Brian D. Lamkin, Special Agent in Charge, FBI Atlanta Field Office, said, “The defendants in this case defrauded investors over numerous years while eluding State investigators by providing false information. Mr. Gish and Ms. Ettenborough exhibited total disregard for their victim investors while displaying an almost limitless level of personal greed. They will now be held accountable for their actions.”
GISH was sentenced to 20 years in prison to be followed by three years of supervised release, and ordered to pay restitution in the amount of $17,245,275.
ETTENBOROUGH was sentenced to seven years in prison to be followed by three years of supervised release, and also and ordered to pay restitution in the amount of $17,245,275. Both were convicted of the charges on September 23, 2011, after a trial which lasted over two weeks.
According to United States Attorney Yates, the charges, and other information presented in court: Beginning in 2004 and continuing to May 17, 2006, GISH and ETTENBOROUGH defrauded investment clients of “Weston Rutledge,” an investment firm, by misrepresenting the ways in which they used investor monies and the purported earnings from those monies. During this period, GISH and ETTENBOROUGH raised approximately $29 million from their clients for investment in three pooled funds. The investors were promised guaranteed returns of as much as 15 percent per quarter, and regular, monthly statements that GISH and ETTENBOROUGH caused Weston Rutledge to send to the investors, purported to show these high returns.

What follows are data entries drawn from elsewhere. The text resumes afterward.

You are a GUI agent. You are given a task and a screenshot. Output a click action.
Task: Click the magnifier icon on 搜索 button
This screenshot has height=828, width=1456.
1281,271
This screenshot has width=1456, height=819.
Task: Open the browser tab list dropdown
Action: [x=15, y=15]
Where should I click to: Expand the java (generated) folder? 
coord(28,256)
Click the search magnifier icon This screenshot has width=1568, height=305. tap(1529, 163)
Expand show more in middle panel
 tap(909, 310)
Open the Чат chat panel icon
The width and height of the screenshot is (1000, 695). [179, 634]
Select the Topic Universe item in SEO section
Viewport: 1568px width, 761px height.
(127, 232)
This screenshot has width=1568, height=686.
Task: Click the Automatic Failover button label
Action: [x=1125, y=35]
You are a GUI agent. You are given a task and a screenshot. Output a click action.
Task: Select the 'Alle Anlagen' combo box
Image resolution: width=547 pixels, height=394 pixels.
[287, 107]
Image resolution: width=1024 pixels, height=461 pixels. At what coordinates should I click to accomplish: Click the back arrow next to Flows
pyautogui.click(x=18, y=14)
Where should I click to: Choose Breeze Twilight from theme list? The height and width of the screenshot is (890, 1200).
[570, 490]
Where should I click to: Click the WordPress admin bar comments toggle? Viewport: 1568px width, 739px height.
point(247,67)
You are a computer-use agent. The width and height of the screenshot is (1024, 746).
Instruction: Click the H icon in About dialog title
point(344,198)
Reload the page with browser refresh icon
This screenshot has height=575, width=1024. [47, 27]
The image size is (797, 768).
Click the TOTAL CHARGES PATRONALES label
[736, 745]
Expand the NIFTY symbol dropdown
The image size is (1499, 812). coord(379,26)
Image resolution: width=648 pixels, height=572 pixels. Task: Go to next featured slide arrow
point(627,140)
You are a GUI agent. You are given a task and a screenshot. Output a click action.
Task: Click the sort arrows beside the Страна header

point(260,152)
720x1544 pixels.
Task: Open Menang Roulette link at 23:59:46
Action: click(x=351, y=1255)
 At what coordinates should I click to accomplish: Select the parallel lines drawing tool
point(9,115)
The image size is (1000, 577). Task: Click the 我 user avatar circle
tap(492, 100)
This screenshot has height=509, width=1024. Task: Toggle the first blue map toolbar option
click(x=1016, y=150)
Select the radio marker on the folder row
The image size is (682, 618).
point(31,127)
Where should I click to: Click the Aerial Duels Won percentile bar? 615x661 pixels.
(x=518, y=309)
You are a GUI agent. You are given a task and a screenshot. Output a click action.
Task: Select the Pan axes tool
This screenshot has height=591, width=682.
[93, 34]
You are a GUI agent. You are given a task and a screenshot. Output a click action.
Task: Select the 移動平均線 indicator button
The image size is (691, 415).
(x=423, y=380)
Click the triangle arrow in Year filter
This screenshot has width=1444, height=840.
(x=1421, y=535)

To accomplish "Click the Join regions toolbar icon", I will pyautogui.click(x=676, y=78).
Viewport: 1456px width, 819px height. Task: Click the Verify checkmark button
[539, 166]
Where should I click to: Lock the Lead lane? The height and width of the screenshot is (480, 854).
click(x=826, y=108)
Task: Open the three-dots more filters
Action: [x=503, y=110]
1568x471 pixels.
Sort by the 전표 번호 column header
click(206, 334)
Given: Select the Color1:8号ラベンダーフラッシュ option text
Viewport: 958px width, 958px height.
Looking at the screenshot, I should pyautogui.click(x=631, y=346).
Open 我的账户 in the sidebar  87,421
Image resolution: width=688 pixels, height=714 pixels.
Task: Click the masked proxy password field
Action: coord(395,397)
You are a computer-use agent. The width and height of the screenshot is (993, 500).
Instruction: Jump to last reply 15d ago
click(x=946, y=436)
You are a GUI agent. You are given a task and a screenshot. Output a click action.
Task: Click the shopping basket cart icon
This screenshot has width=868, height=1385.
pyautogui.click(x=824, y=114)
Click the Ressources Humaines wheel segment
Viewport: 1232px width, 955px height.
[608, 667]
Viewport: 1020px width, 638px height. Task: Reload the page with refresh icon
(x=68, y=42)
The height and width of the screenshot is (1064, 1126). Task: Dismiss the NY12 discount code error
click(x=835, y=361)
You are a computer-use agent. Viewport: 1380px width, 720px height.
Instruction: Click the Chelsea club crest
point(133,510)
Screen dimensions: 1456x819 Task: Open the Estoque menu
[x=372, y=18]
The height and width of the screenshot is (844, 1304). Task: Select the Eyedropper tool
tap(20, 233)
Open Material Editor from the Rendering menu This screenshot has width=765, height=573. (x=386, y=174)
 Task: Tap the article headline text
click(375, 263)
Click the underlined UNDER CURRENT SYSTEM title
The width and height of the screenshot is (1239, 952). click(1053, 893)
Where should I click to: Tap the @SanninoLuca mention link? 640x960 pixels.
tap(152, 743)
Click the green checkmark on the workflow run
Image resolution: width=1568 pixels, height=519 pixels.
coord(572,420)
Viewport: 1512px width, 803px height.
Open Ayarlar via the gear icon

Investors in the largest pooled fund, which supposedly involved “high yield trading programs” between top-tier banks, also were promised that their money was safe and kept in a “blocked” or reserve account.
In reality, GISH and ETTENBOROUGH used the monies raised from investors for a variety of purposes that were different than the purposes and uses represented to investors. None of these uses returned any principal, earnings, or profits to Weston Rutledge consistent with and supporting the representations that GISH and ETTENBOROUGH made to investors about the earnings and profits generated with their funds. Some investors who requested payment of the earnings reflected on their investment statements were paid from monies raised from other investors, which is a common technique in a Ponzi-type investment fraud scheme.
During the course of their scheme, GISH and ETTENBOROUGH were advised on several occasions that they were engaged in or using investor monies for fraudulent activity. In particular, GISH and ETTENBOROUGH were advised that the “high-yield trading programs” were fraudulent, although they ignored this advice and continued to promise investors that their money was safe and being used for such programs. In 2005 and 2006, the Georgia Secretary of State’s Office investigated GISH and his company in connection with the three pooled funds being offered to investors, and whether GISH was violating an earlier state order to cease and desist from acting as an unregistered investment advisor. In response to the Secretary of State’s subpoenas and requests for information, GISH and ETTENBOROUGH provided false and misleading information in an attempt to conceal their scheme and keep it going.
GISH and ETTENBOROUGH’s scheme did not come to an end until May 2006, when the United States Securities and Exchange Commission obtained an order placing Weston Rutledge and the three pooled investment funds into receivership. Of the $29 million that had been raised from investors, GISH and ETTENBOROUGH had used $11 million to pay investors who requested withdrawals or payment of the supposed earnings that their investments were making. The remaining $18 million was gone, used for a variety of purposes that were inconsistent with the promises that GISH and ETTENBOROUGH had made to investors. This included approximately $1.2 million that went to GISH and/or his benefit, including to purchase a house in his name and for the purchase and upkeep of multiple automobiles.